API

Bulk Editing Posts at WordPress.com with the REST API

A little while ago I migrated my personal blog over to WordPress.com – and didn’t notice for quite some time that there were some issues in the body text of some of the older posts (the blog has several thousand posts). If the blog had been hosted on my own server, I could have just written a script to do a database update on the content, but it is hosted at wordpress.com – so that wasn’t an option.

I had a play with the WordPress REST API, and am happy to report that it allowed me to not only load all of the posts from my blog via a script, but also update them.

The script below is purely a guide – it will not work “out of the box”, as you will see if you read the various notes. It’s a template you can fashion to do what you want by adding the various pieces together. In my “real” version, all of the snippets are in one script, one after another.
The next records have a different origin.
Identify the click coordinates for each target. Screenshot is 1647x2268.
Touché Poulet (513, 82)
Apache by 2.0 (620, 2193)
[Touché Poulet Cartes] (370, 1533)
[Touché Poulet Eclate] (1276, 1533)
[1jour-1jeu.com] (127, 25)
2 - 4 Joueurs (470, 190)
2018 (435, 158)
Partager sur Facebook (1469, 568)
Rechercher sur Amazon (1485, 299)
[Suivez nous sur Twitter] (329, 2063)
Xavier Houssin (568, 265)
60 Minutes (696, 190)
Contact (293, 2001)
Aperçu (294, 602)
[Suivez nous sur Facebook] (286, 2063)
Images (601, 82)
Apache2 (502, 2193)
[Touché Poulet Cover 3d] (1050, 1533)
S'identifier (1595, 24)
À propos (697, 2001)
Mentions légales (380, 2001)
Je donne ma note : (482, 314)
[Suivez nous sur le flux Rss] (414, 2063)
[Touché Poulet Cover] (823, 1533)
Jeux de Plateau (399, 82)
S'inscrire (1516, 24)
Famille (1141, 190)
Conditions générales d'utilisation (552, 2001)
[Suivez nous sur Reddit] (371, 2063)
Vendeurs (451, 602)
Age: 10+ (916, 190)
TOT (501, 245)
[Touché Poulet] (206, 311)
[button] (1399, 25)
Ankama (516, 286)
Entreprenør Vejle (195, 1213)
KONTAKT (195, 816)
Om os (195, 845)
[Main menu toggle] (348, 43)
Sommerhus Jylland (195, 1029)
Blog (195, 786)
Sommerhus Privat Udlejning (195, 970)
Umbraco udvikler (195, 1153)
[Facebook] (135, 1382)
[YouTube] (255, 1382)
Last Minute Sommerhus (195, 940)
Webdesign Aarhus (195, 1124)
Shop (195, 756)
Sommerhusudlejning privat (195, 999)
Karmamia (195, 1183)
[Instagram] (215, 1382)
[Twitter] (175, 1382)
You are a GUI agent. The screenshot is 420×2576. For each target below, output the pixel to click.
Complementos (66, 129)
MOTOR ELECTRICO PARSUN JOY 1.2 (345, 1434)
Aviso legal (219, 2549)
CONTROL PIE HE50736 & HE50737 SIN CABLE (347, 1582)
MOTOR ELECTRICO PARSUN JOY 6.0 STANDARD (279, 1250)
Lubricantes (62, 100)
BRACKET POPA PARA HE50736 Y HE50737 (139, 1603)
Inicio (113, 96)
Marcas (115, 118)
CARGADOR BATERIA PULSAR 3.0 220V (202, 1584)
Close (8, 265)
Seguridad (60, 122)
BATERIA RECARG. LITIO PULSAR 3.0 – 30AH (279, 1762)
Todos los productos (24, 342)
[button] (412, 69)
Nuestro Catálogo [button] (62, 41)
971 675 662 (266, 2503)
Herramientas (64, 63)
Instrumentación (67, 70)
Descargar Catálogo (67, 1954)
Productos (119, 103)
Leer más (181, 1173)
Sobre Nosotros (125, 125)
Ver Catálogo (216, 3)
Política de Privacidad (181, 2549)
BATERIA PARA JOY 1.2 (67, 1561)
Oh – and finally – worth noting that this is PHP, and I ran it at the command line in a virtual machine running Ubuntu Server 16.x, spun up at Digital Ocean, and then destroyed afterwards. It cost pennies for the time it existed. The only installs I had to do on the VM were PHP 7, and PHP CURL. There would be nothing to stop you converting it into a PHP script running in a browser, except you would probably hit time-outs. The nice thing about running it at the command line is you get to see progress as it runs.

Get an Access Token

Although some methods of the WordPress API (such as retrieving sites, and posts) require no authentication, we will be calling update later – so will need to get an access token. To do this you have to configure an application at developer.wordpress.com/apps, which will give you a Client ID, and a Client Secret string (the snippet below should be self explanatory).

$client_id = '...';
$client_secret = '...';
$site_url = 'your_blog_name.wordpress.com';
$username = '...';
$password = '...';

// get an access token
$curl = curl_init( 'https://public-api.wordpress.com/oauth2/token' );
curl_setopt( $curl, CURLOPT_POST, true );
curl_setopt( $curl, CURLOPT_POSTFIELDS, array(
    'client_id' => $client_id,
    'client_secret' => $client_secret,
    'grant_type' => 'password',
    'username' => $username,
    'password' => $password,
) );
curl_setopt( $curl, CURLOPT_RETURNTRANSFER, 1);
$auth = curl_exec( $curl );
$auth = json_decode($auth);
$access_token = $auth->access_token;

print "Access Token [".$access_token."]\r\n\r\n";

Get Site Information

The REST API call to retrieve posts needs the internal WordPress ID of your site – to get this you need to call the Sites API.

// get site info
$site_options = array (
    'http' =>
    array (
    'ignore_errors' => true,
    ),
);
$site_context = stream_context_create( $site_options );
$site_response = file_get_contents(
    'https://public-api.wordpress.com/rest/v1.2/sites/'.$site_url.'/',
    false,
    $site_context
);
$site_response = json_decode( $site_response );
$site_id = $site_response->ID;

Retrieve the Posts and Update Them

To get hold of the posts from the blog, we need to repeatedly call the posts API, with a number of parameters – essentially the number of posts to grab in each iteration, and the number of pages to try and loop through. There are a number of ways of iterating the pages – I have gone with a very hacky way that suited my needs – you could be far more clever, and use the page_handle data that comes back with the response data.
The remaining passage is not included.